Norilsk Nickel and scientists from a Russian institute will create an AI platform for designing new materials based on precious metals

Norilsk Nickel and the Institute of General and Inorganic Chemistry named after. N. S. Kurnakov of the Russian Academy of Sciences (IGNKh RAS) will join forces to develop artificial intelligence that will design new materials based on precious metals for specific industrial tasks.

The Institute of Inorganic Chemistry and Chemistry of the Russian Academy of Sciences, one of Russia's leading centers for the synthesis and study of new inorganic substances and materials, has accumulated tens of thousands of measurement results over decades: the composition of materials, their structure, physicochemical, mechanical and functional properties. The institute will provide this array of real experimental data, which previously existed separately in reports and archives, to Norilsk Nickel for training AI algorithms. At the first stage, it is planned to collect at least a thousand unique compounds with measured characteristics.

Norilsk Nickel, in turn, brings to the partnership competencies in the field of artificial intelligence and a deep understanding of the microstructure of different classes of palladium-based materials. As explained in the company's statement, the agreement with the Institute of General Economy of the Russian Academy of Sciences will allow us to move to the next step: generating new materials by training digital materials science algorithms on an array of real experimental data.

The task of the platform will be to design new palladium-containing materials under the required conditions of specific technological processes.

One of the practical requests that the platform is designed to serve is the search for an alternative to gold in microelectronics. The global microelectronics industry consumes about 250 tons of gold annually: it is used in coatings of printed circuit board pads, connecting wires and tracks. Gold is well suited for these tasks – it is absolutely corrosion-resistant, electrically conductive, and ductile. But the entire industry is consistently moving towards cheaper technologies, and here palladium is an ideal candidate for a replacement: it is three times cheaper than gold and almost twice as light.

The trend towards miniaturization and the desire to reduce the thickness of coatings by a factor of two already demonstrates the inability of existing materials to provide target properties at ultra-small thicknesses and dictates the need to search for next-generation materials.

Norilsk Nickel, together with industrial partners, is already developing microelectronics in two areas: new palladium-based finishing coatings for contact pads of printed circuit boards and palladium-containing conductive coatings for the electronics of the future. In such systems, palladium forms a stable protective and contact layer that resists corrosion and degradation, ensuring a reliable electrical connection throughout the product's life cycle.

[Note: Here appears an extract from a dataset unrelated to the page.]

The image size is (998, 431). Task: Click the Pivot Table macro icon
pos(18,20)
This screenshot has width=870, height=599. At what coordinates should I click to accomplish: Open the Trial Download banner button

Each class of device, from high-density server boards to electronics operating in extremely difficult conditions, requires not only a unique composition of palladium-containing coating, but also its own application technology. This, as the company emphasizes, is what the AI ​​platform will do: generate optimal materials for given technical process parameters – be it a board for a server AI processor, an electric vehicle power module, or an industrial sensor chip.

Norilsk Nickel is the first company in Russia that has begun to systematically create a detailed dataset in digital materials science together with academic institutions. IOGKh RAS will take on the role of a hub for systematizing data: it is planned to connect other Russian institutes and universities with accumulated experimental bases for different classes of materials to the project.

At the first stage, the platform will work with crystalline inorganic materials – alloys and chemical compounds. The coverage will then expand to metal-organic frameworks, two-dimensional materials and amorphous systems. This opens the way to the creation of a new generation of materials: 2D catalysts, high-entropy and amorphous alloys, functional coatings and high-precision sensors. The project horizon is two years.

“Russia is the largest palladium producer in the world. Expanding the industrial applications of this metal is a direct path to increased orders for the metal and sustainable income for the country’s mining and metallurgical industry. New sales markets include jobs in science, the utilization of Russian high-tech industries, and strengthening the country’s position in the supply chains of critical materials,” commented Dmitry Izotov, director of the Norilsk Nickel Center for Palladium Technologies.

“Scientists at the Institute of General and Inorganic Chemistry have been successfully creating a knowledge base about the properties and structure of substances and materials of various classes, including those based on noble metals, for quite a long time. We are pleased to join forces with a business customer to solve the key problem of modern digital materials science – generating the composition and structure of new materials that, with the maximum degree of reliability, will have a given set of properties,” explained the director of the Institute of General Economy of the Russian Academy of Sciences, academician Vladimir Ivanov.

In a broader, global context, as summarized in the press service of Norilsk Nickel, the ability to design materials using artificial intelligence is becoming one of the key technological competencies of the 21st century. The first country or company to build a reliable path from a specification to a new material gains an advantage in the production of the next generation of chips, power plants and industrial catalysts. Norilsk Nickel, together with Russian academic science, is taking exactly this step.